*** Input data ***

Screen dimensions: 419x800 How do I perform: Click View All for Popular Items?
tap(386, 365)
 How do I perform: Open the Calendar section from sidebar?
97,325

*** End of Input data ***
*** Input data ***

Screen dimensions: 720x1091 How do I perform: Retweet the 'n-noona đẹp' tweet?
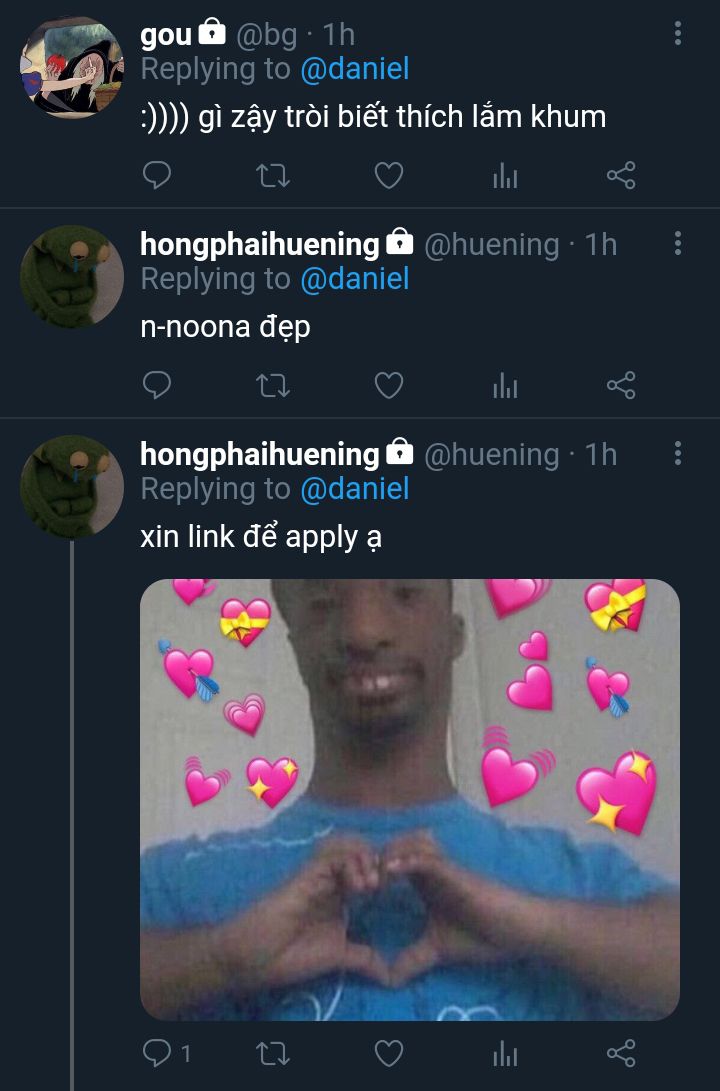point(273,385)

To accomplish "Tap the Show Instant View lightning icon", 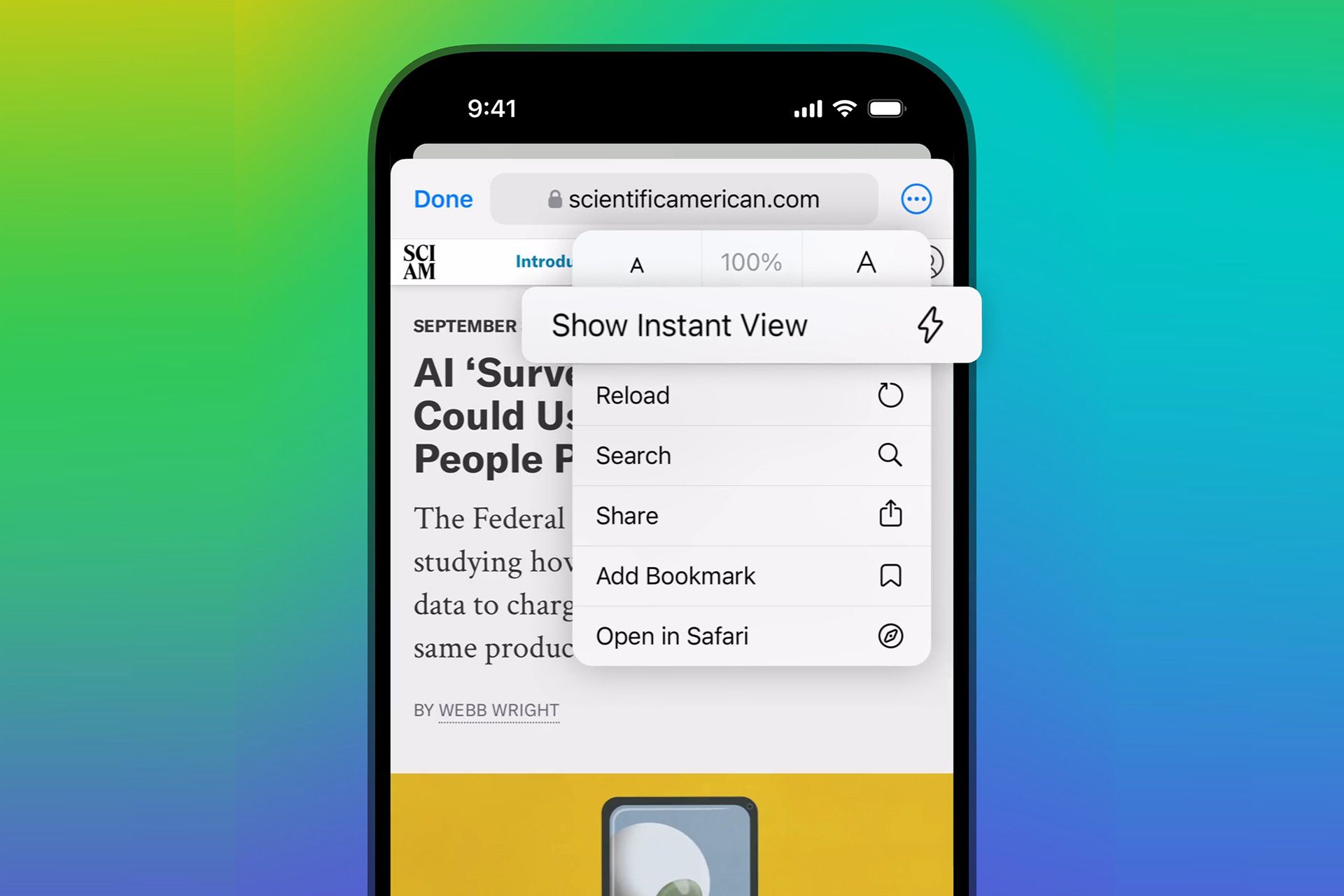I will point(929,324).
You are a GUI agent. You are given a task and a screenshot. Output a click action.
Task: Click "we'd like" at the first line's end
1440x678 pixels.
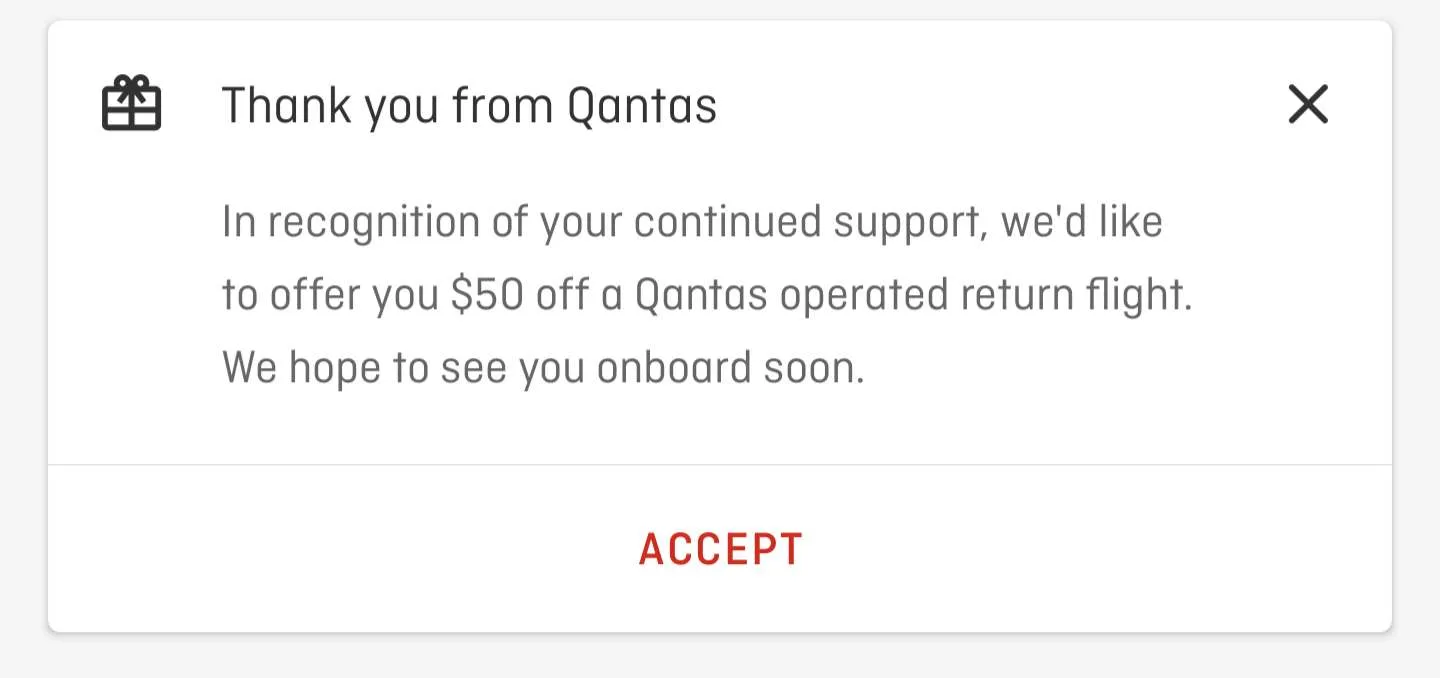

*** End of Input data ***

Brief:
From the records above, print exactly the lines that run from the line with "first line's end" to the line with "1440x678 pixels.", inclusive.

Response to this task:
Task: Click "we'd like" at the first line's end
1440x678 pixels.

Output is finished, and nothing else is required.